El Palacio de Aguas Corrientes esconde la historia hídrica de parte de la Argentina. (Imagen web)
Resumen para apurados
- El Palacio de Aguas Corrientes en Buenos Aires es el tanque de agua más grande de América, construido a fines del siglo XIX para combatir epidemias mediante saneamiento moderno.
- Finalizada en 1894, la obra respondió a epidemias de fiebre amarilla. Su fachada de 300 mil cerámicas inglesas oculta una estructura belga que albergaba 12 depósitos de agua masivos.
- Hoy funciona como Museo del Agua y Archivo de Planos, preservando el patrimonio histórico y sanitario del país. Es un ícono arquitectónico que atrae al turismo y a investigadores.
Una fachada fastuosa en plena Avenida Córdoba no se condice precisamente con lo que podría esperarse de su interior. El lujo que ostenta desde afuera y que hace que más de un transeúnte gire su cabeza en dirección de Ayacucho, Riobamba y Viamonte en la ciudad de Buenos Aires, se convierte en una especie de pantomima. La literalidad de su nombre lo advierte: el Palacio de Aguas Corrientes reemplaza pasillos de habitaciones por tuberías y cisternas de agua.
Esta estructura majestuosa se erige en toda la manzana a la altura de Avenida Córdoba al 1950. Los colores terracota se funden en una mezcla ecléctica de estilos franceses del Segundo Imperio y modelos centroeuropeos, como algún edificio gubernamental en Bélgica. Ubicado en el elegante barrio de Balvanera, rodeado de jardines y una vistosa reja de hierro fundido, este coloso solo podría indicar que dentro estarán los sillones y fauteuils, así como los canapés y sofás de madera tallada y terciopelo. Pero en realidad, allí se encuentra gran parte de la historia hídrica de Argentina y los hitos que le dieron reconocimiento en todo el continente americano.
Una urgencia de saneamiento y un Palacio en respuesta
El inmueble es uno de los símbolos que dejó sentada la prosperidad de Argentina a fines del siglo XIX. No fue un hogar de las familias adineradas de Buenos Aires, sino un tanque gigante llamado Gran Depósito Distribuidor. Su edificación comenzó en 1887 y finalizó en 1894.
Detrás de sus muros, la obra no fue un capricho estético, sino una respuesta desesperada a la crisis sanitaria. A fines del siglo XIX, Buenos Aires había sido diezmada por las epidemias de fiebre amarilla y cólera, que cobraron la vida de casi el 10% de la población. La urgencia por modernizar el sistema hídrico y abandonar los precarios aljibes dio origen a este monumento a la higiene pública que buscaba desterrar el pánico epidémico con tecnología de punta para la época.

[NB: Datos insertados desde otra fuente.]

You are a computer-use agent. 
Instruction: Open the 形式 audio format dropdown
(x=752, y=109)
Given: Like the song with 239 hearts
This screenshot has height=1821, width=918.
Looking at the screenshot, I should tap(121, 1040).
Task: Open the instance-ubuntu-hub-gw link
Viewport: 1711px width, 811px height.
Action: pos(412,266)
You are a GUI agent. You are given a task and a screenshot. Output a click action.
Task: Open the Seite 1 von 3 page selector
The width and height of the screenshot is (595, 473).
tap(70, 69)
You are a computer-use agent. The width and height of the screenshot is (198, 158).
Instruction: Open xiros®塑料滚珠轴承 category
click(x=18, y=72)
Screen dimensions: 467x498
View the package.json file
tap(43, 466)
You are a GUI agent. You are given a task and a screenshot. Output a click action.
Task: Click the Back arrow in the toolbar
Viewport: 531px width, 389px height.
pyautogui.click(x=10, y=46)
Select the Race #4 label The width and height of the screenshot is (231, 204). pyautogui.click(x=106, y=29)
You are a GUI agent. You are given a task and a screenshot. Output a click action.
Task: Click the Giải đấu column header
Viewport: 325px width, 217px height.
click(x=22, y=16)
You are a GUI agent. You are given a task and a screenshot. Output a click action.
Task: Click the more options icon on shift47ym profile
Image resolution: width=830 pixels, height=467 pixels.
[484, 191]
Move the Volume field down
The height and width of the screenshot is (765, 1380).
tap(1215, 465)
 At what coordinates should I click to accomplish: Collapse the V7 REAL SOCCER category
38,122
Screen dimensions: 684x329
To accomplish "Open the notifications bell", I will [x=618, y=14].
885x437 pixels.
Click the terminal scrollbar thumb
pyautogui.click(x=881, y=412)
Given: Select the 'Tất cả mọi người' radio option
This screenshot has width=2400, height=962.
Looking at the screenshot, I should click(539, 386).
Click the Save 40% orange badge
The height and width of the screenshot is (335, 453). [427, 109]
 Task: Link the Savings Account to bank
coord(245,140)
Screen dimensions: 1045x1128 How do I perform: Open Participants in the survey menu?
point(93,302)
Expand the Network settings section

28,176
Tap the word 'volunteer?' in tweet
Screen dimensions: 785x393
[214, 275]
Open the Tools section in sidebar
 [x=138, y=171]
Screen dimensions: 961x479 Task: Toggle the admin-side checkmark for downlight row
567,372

Un rompecabezas de 300 mil piezas
Lo que vemos desde la vereda es, literalmente, un desafío internacional. La fachada está revestida por 300 mil piezas de cerámica esmaltada traídas desde las prestigiosas fábricas inglesas Royal Doulton & Co. y Burmantofts Co. Cada bloque llegó numerado y marcado para encajar a la perfección, custodiando un corazón donde el monopolio británico cedía paso al ingenio belga: la colosal armadura de hierro interna fue obra de la firma Marcinelle y Coulliet.
En esta "coraza" suntuosa se funden escudos nacionales, de Rosario y de las 14 provincias que integraban el país en aquel entonces, flanqueados por cariátides que parecen sostener el peso de la modernidad argentina.
72 millones de litros bajo llave
Al cruzar el umbral, la ornamentación desaparece para dar paso a la ingeniería pura. El centro del establecimiento albergaba 12 depósitos de hierro distribuidos en tres niveles, sostenidos por una selva de 180 columnas. En su apogeo, este gigante tenía capacidad para contener 72 millones de litros de agua, una cifra récord que lo posicionó como la construcción más grande de su tipo fuera de Europa.
Aunque en 1978 los contenedores quedaron secos y el recinto se desafectó del servicio, el espíritu de la joya arquitectónica sigue vivo. En el siglo XXI los visitantes pueden recorrer el Museo del Agua y la Historia Sanitaria, donde se exponen desde planos históricos hasta una curiosa colección de sanitarios del 1900 —incluyendo inodoros con forma de elefante—.
Los tesoros del archivo y la biblioteca
El lugar también custodia secretos de papel. En sus recintos se esconde una biblioteca especializada en ingeniería sanitaria —inaugurada en 1919— cuya calidez de madera de cedro paraguayo y estanterías originales contrastan con la frialdad del metal.
Más profundo aún, su archivo de planos funciona como una "caja negra" de la ciudad: allí reposan las escrituras y plantas de las casas de personajes icónicos como Benito Quinquela Martín, Victoria Ocampo y hasta el célebre Petiso Orejudo.